India: India

Guide to the Risk and Opportunity Ratings

At the end of each country profile, we have given a risk rating and an opportunity rating. These ratings are a summary of our analysis indicating the levels of risk when investing in a market and the level of opportunity to profit from it.

The ratings themselves are simple. Both work on a scale of one to five. The opportunity rating is indicated by the $ symbol. A single $ equals a low opportunity whilst 5 of them ($ $ $ $ $) equals the highest opportunity ranking.

For risk we have used the * symbol. A ranking of * equals a low risk rating whilst * * * * * equals a high risk rating.

Introduction

India is undoubtedly an emerging market – with all the potential for capital appreciation which that entails. Yet it is also a market in which transactions take place in English, finance and banking is straightforward, and a growing middle class ensures a healthy rental market.

The rocketing population creates a constant demand for property, meaning that India unarguably presents an interesting prospect for real estate investors.

There is, however, a catch. The opportunity to buy is restricted to people with strong personal links to India, defined as either non-resident Indians (NRI) or persons of Indian origin (PIO). This means either Indian citizens living abroad or people who have held an Indian passport at some time, have a parent or grandparent with Indian citizenship or are married to an Indian citizen.

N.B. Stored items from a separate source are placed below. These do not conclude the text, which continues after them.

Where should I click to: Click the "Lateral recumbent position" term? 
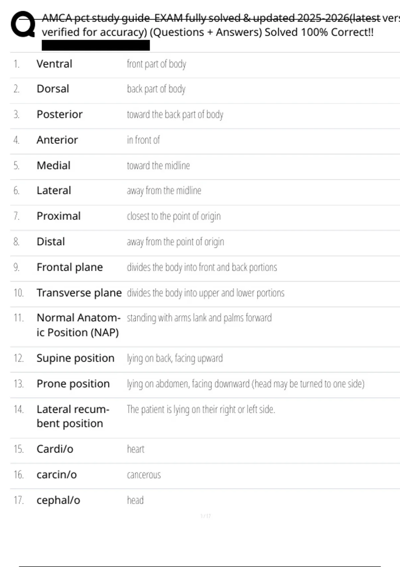(x=73, y=416)
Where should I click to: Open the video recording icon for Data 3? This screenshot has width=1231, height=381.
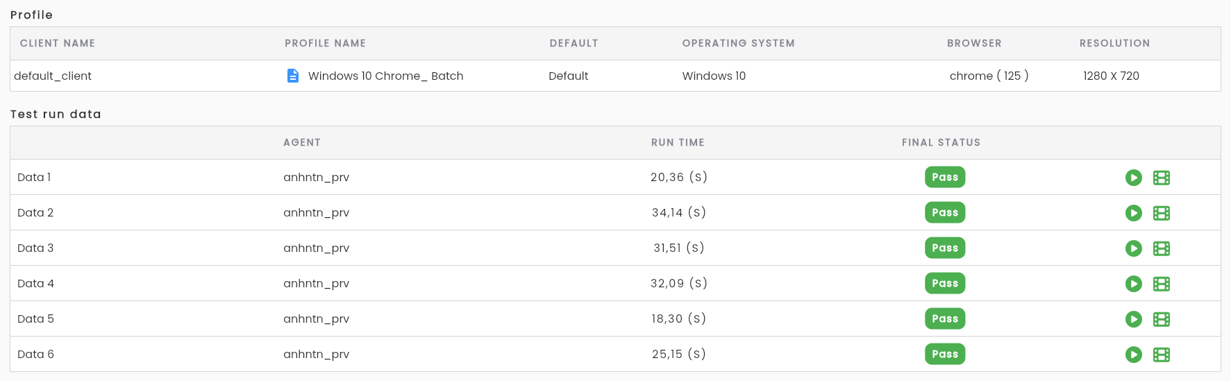[x=1162, y=248]
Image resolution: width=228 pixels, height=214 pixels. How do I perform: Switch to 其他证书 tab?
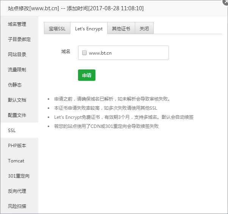pos(121,29)
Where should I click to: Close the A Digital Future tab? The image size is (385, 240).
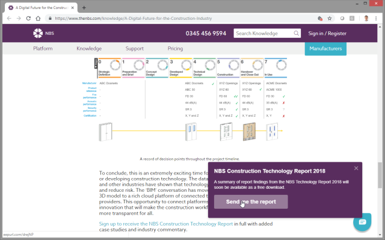(x=73, y=8)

Technically foreign citizens of Indian origin also need agreement from the Reserve Bank, but a general permission to buy immoveable property has been granted.

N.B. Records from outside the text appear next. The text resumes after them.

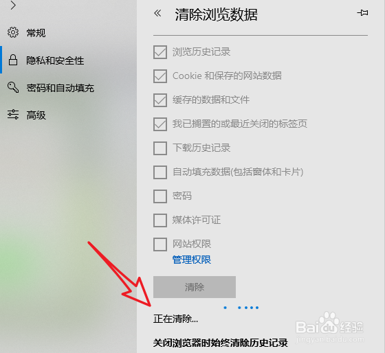This screenshot has height=353, width=385.
Task: Click the key icon for 密码和自动填充
Action: tap(13, 88)
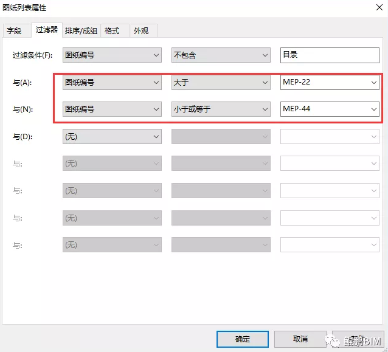This screenshot has height=352, width=388.
Task: Open the 与(N) field dropdown
Action: point(112,109)
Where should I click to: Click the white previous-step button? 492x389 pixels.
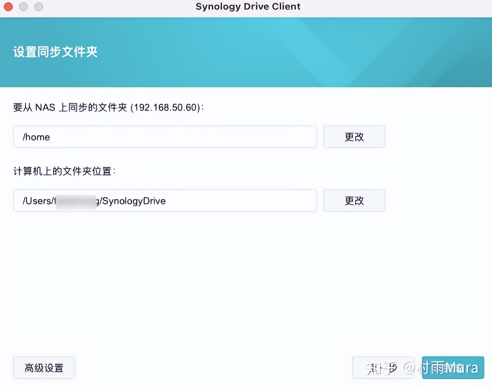click(383, 367)
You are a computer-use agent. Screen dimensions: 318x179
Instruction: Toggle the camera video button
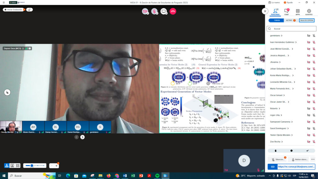coord(145,11)
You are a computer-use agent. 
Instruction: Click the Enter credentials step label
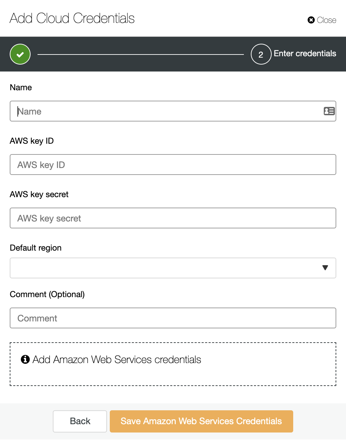pos(305,53)
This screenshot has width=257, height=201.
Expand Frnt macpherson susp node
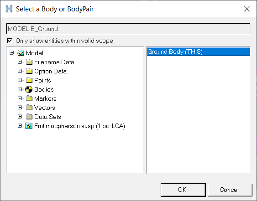[20, 126]
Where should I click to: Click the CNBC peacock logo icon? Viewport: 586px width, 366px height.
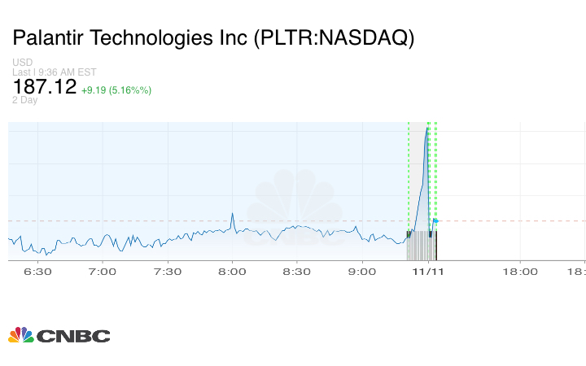point(21,335)
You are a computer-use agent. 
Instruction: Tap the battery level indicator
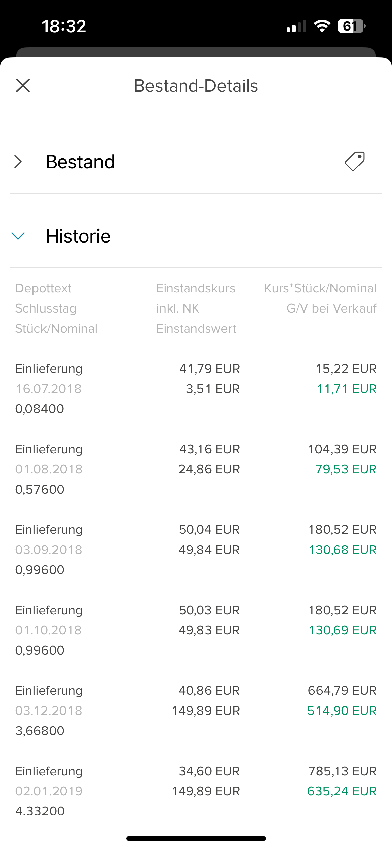click(x=351, y=26)
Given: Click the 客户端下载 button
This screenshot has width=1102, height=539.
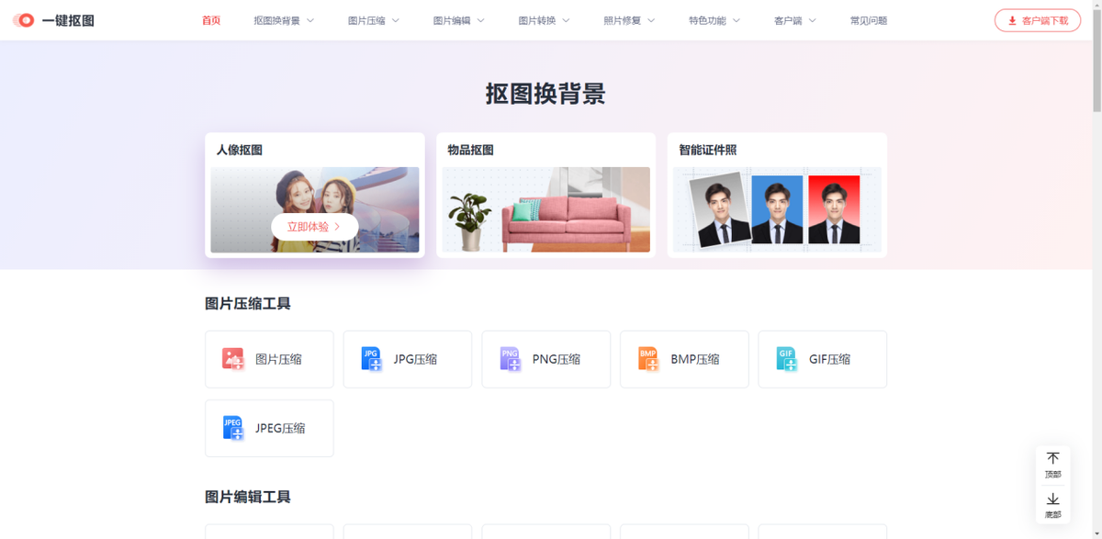Looking at the screenshot, I should click(1037, 19).
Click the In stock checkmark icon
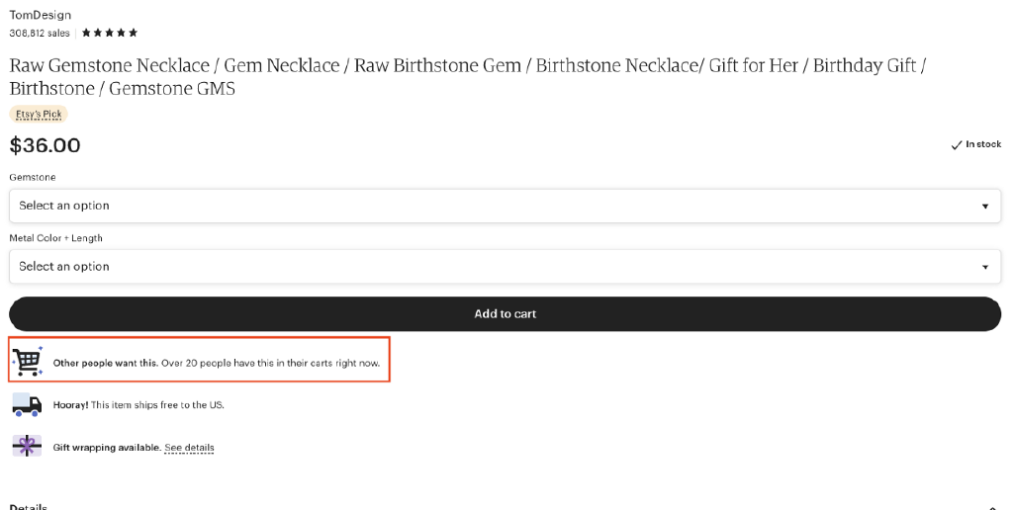This screenshot has height=510, width=1013. [x=957, y=145]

If the buyer has status as an NRI or PIO the rule is as follows:

“An Indian citizen residing outside India (NRI) can acquire by way of purchase, any immovable property in India other than agricultural, plantation or farm house. He is allowed to transfer such kind of immovable property to a person resident outside India who is a citizen of India or to a person of Indian origin resident outside India or a person resident in India.”

Is this a good place to buy?

The growth of India’s middle classes is one of the big demographic stories of the past ten years. China might be forging ahead economically, with average GDP growth over the past decade of 9% compared to India’s 6%, but India is still growing at a rate double that achieved by the West during the Industrial Revolution.

India’s middle class is now growing by 15 – 20 million people every year and by 2025 half of the population will be categorised as middle class. This creates a new class of young relatively wealthy consumers who buy mobile phones and laptops and are moving into homes of their own.

India’s stability, the lack of a communist government, and the right to freehold property makes the real estate market here in many ways preferable to that in China. And it isn’t just economic growth which encourages people to buy: there is also ample room for the real estate industry to develop. The ratio between mortgages and GDP in India is still only 2% – compared to 52% in the US. Interest rates hover just above a reasonable 4%, having plummeted since 2001.

Net income in India has grown 100% over the last ten years and population growth is expected to help India take China’s place as the most populous country by 2040. Twenty million houses will be needed in the next five years if supply is to keep up with demand. Investors couldn’t ask for a better set of market fundamentals.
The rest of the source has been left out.